J. Philippe Rushton (1943-2012) R.I.P.

J. Philippe Rushton. February 8, 1989 (source)

I first heard about J. Philippe Rushton in the mid-1980s. My mother would leave newspaper clippings about him on my desk, thinking I might be interested.  I didn’t know what to think. Wasn’t she a Christian fundamentalist? And why would I be interested?

A few years later, in October 1988, I actually got to meet him. This was at the founding conference in Ann Arbor,Michigan, of what would become the Human Behavior and Evolution Society (HBES).I remember talking to him briefly—something about career opportunities in psychology. I also attended his talk on “r/K reproductive strategies and the evolution of health, longevity and personality.” He was the only one there who broached the topic of psychological differences within the human species. Everybody else, including myself, held to the line that there was only one human nature and that it had assumed its present form back in the Pleistocene on the African savannah.

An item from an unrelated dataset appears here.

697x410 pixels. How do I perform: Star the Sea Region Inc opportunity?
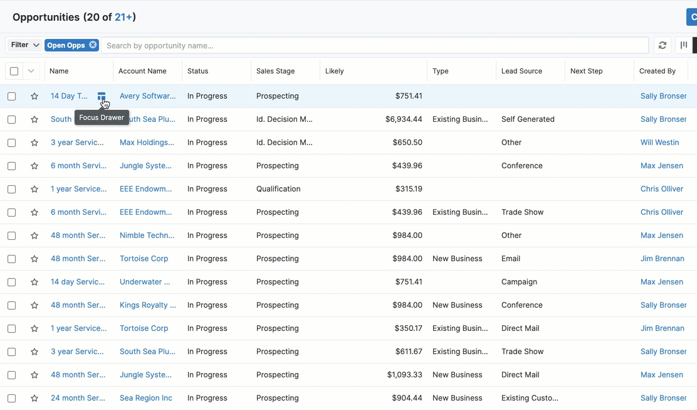click(34, 398)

The following January, Rushton delivered an expanded paper on the same theme at the annual AAAS meeting in San Francisco. That paper was widely reported in the press. And the shit hit the fan. The premier of Ontario, David Peterson, called on the University of Western Ontario to fire him. When the university refused, the Attorney General ordered the Ontario Provincial Police to investigate Rushton. I couldn't believe this sort of thing was happening in my country and in "the free world." But I said nothing, not even to close friends. I was a typical Canadian, I guess.

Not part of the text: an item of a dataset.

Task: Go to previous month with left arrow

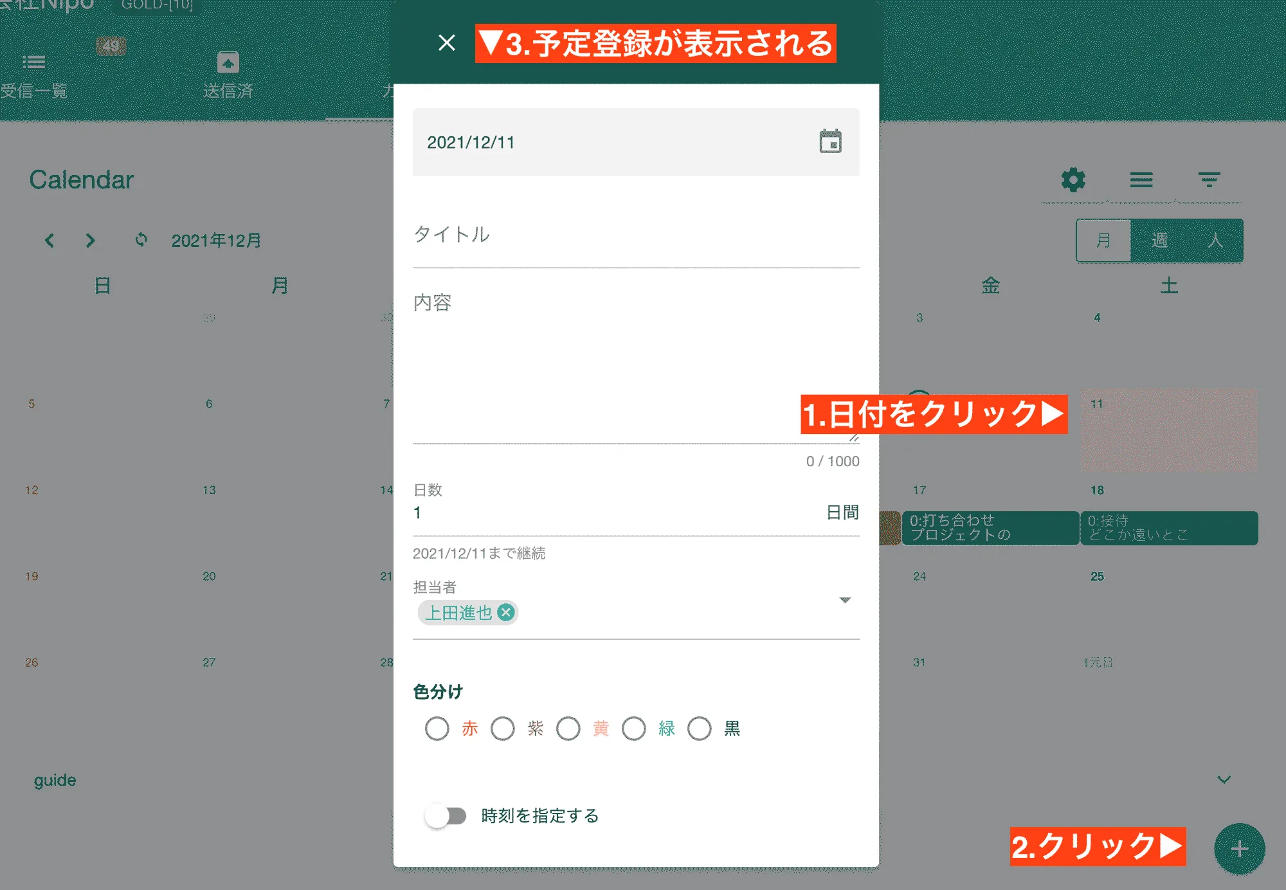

After several months, the investigation was dropped … because no crime had been committed. He had weathered the storm, and survived. He and a few others who had stood by him.

His defiance may have inspired other academics to come out of the closet. By the mid-1990s, a sort of “Prague Spring” was under way. I remember attending a talk by Vincent Sarich about “the reality of human differences.” This was at the 1996 HBES meeting in Chicago, and his talk was the high point of the meeting. This was also the time when The Bell Curve came out, and when Internet discussion groups made their debut. It now became possible to discuss this topic on a level playing field, without threats or intimidation.  And time and again the “no difference” side got creamed.

Maybe they weren’t used to level playing fields. It was nonetheless flabbergasting to see prominent antiracist scholars, like C. Loring Brace, being reduced to silence when confronted with contrary evidence.

The Prague Spring didn’t last long. There would never be a second edition of The Bell Curve, although it sold very well. Another book on the same topic was spiked by its publisher at the last minute. For that matter, no mainstream publishing house would ever again allow anything on that topic.

It’s now a decade and a half later. With Rushton’s death, the next spring seems far away.